Lesetext -
╭──

Förderung der nächsten Generation
Eine der Konstanten des GNYMF ist Murats Gespür für Talente, die an der Schwelle zum internationalen Durchbruch stehen, etwas, das sie in den Jahren, in denen sie am Aufbau der Verbier Festival Academy beteiligt war, verfeinert hat.
Der aufstrebende Star dieser Saison ist der spanische Tenor Xavier Anduaga, den sie schon engagiert hatte, lange bevor die Kritiker in New York ihn als «den grössten Tenor der Gegenwart» bezeichneten.
Ein weiteres wichtiges Debüt gibt die dramatische Sopranistin Anastasia Bartoli, die ihre Karriere als Hard-Rock-Sängerin begann und nun in Rossini triumphiert. Ihr Auftritt ist besonders symbolträchtig: Murat wählte eine junge Künstlerin, keinen Ersatzstar, um für Nadine Sierra einzuspringen, die derzeit eine Pause für ihre Stimme einlegt. «Alle sind glücklich», sagt sie. «Und einer jungen Künstlerin eine Chance zu geben, das ist das Ethos des Festivals.»

╰──

[Einträge aus einer Datenquelle]

╭──

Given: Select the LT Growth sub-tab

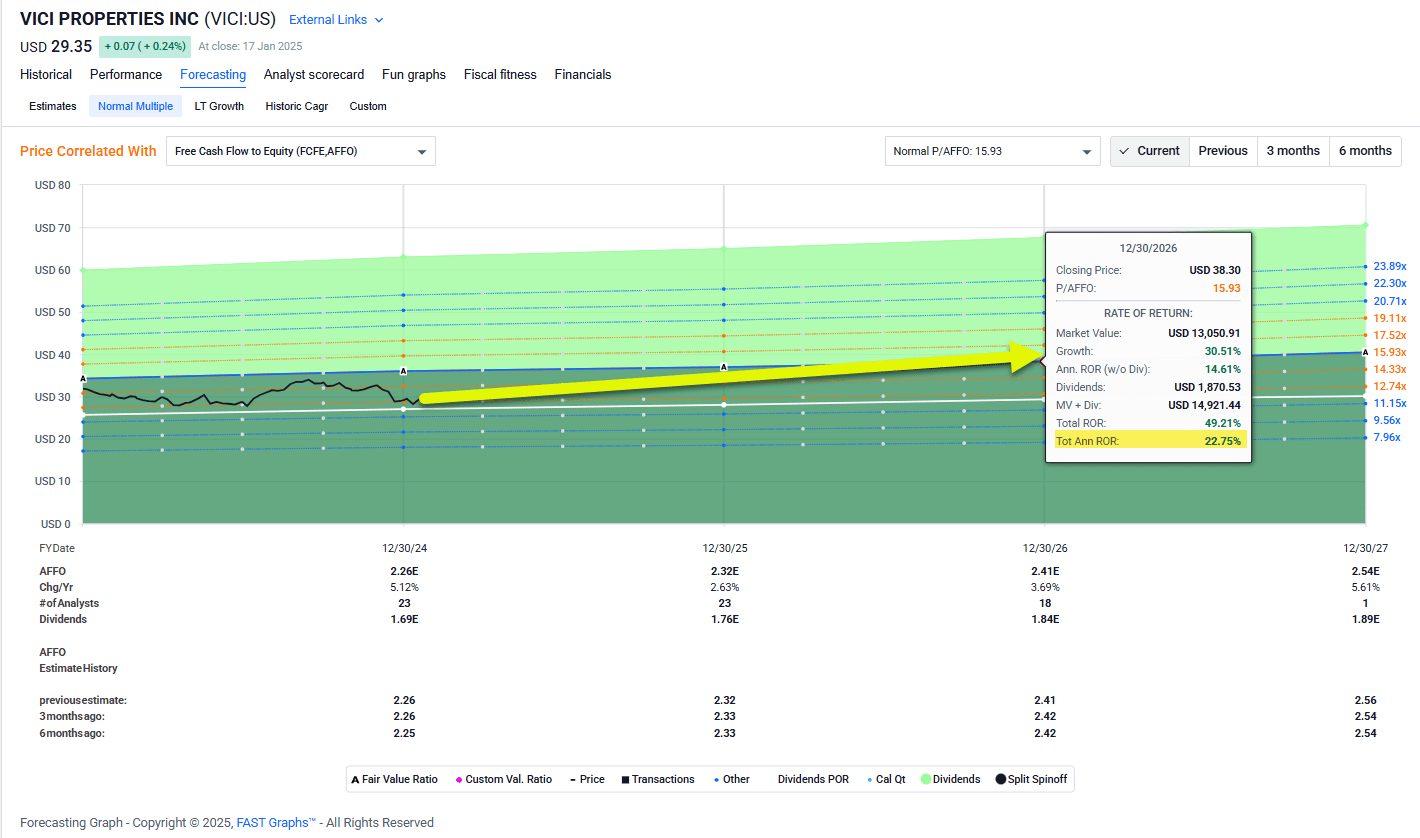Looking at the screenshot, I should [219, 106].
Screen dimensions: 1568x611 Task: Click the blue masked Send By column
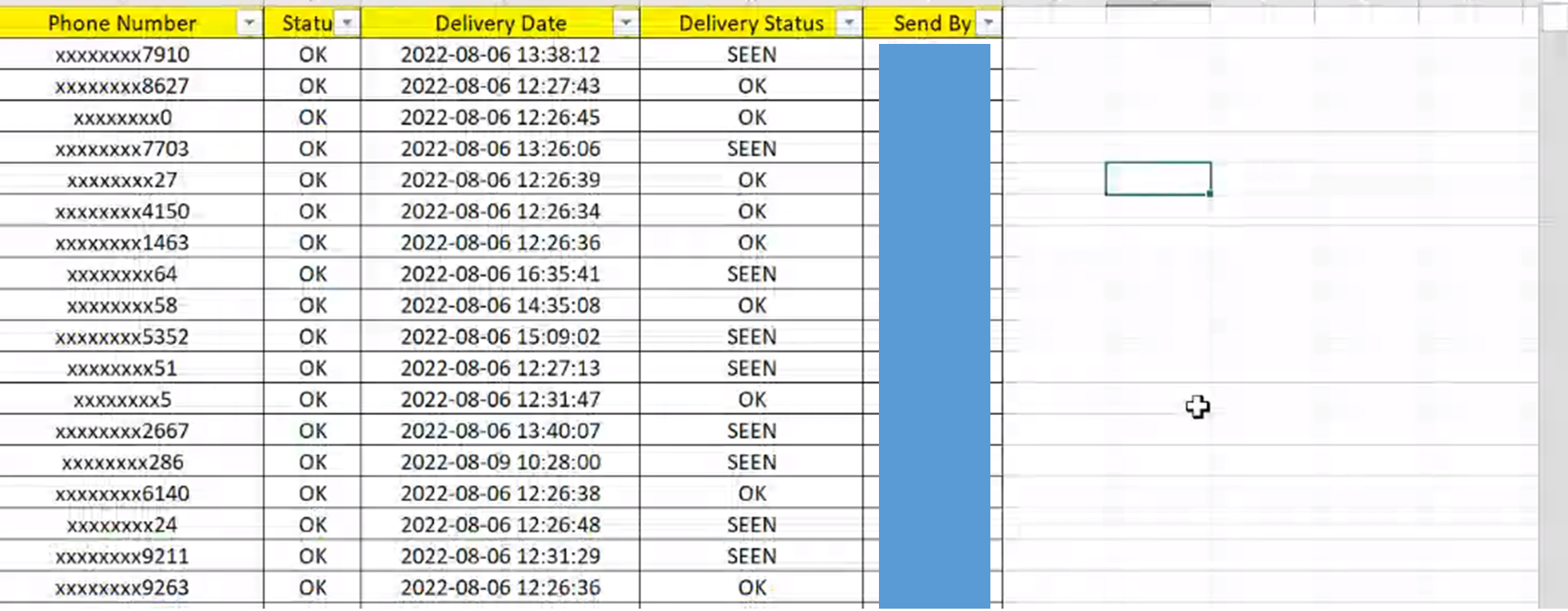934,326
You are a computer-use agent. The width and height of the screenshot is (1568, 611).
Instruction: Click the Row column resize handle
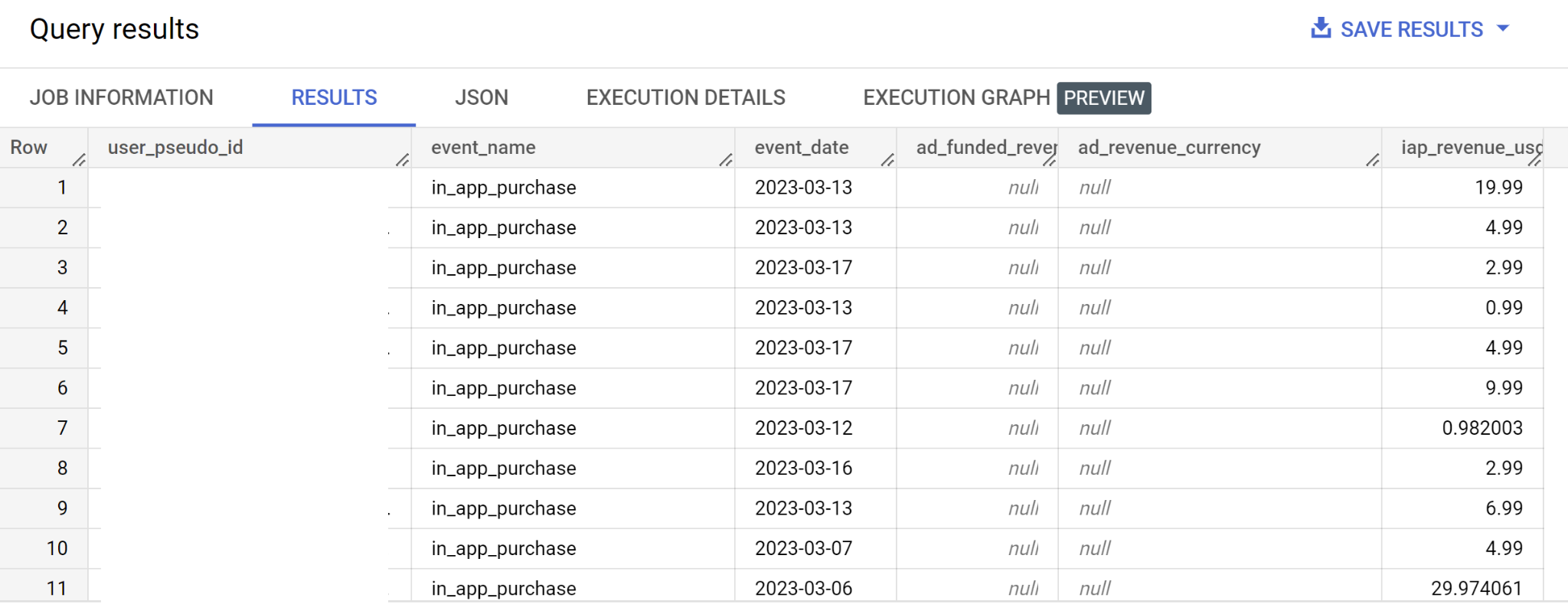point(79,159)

╰──

Deine Aufgaben -
(A) Nenne alle Personen, die im Text zur Förderung der nächsten Generation mit Vor- und Nachnamen vorkommen.
(B) Schreib die Einträge neu, beginnend mit der Zeile, die „You are a computer-use“ enthält, und endend mit dem letzten Eintrag. Ersetze dabei „computer-use agent“ durch „browser agent“, ändere sonst nichts und lass die Bilder weg.

Lösungen -
(A) Xavier Anduaga, Anastasia Bartoli, Nadine Sierra

(B)
You are a browser agent. The width and height of the screenshot is (1568, 611).
Instruction: Click the Row column resize handle
point(79,159)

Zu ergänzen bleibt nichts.